── ENTRIES PROVIDED ──

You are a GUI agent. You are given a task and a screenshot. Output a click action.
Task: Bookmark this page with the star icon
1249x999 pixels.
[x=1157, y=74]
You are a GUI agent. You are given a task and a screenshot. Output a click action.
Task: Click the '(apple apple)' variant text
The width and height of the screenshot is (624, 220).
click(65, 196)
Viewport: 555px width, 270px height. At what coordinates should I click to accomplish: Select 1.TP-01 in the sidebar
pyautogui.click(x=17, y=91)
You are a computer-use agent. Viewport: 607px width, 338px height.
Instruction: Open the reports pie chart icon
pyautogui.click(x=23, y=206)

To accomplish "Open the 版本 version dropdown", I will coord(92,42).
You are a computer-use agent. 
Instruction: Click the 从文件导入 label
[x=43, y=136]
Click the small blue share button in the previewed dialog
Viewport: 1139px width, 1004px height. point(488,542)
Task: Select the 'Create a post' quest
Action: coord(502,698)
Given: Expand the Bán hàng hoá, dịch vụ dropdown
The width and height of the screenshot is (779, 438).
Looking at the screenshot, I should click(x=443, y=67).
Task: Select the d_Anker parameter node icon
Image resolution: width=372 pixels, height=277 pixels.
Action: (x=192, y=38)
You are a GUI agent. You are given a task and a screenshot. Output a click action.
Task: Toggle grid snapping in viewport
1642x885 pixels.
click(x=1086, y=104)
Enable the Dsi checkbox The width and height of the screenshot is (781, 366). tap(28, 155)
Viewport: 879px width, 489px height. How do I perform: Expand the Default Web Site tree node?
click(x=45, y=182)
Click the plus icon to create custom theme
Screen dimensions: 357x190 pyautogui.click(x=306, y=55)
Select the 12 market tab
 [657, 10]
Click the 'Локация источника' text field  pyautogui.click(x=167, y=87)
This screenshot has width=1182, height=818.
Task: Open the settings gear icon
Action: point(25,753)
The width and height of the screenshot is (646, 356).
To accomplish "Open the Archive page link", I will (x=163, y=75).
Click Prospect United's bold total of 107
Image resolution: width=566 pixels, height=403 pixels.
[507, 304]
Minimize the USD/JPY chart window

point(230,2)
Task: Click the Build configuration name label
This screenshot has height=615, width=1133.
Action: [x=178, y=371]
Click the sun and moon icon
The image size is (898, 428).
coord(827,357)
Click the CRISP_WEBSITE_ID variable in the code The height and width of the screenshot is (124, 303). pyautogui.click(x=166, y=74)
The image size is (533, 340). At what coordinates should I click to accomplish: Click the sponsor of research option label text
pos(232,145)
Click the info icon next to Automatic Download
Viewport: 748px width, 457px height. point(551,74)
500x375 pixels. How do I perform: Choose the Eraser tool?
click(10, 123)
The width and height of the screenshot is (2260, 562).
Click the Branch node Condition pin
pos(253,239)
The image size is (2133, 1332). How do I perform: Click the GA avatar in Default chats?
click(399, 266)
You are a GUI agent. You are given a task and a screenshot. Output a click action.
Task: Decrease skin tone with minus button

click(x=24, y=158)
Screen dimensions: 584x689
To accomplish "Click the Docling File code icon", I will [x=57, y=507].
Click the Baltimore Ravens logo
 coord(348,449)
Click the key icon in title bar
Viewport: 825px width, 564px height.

───

WORK TO BE COMPLETED | The answer is a single number, the count of lines in the records that contain the string "computer".

SOLUTION | 2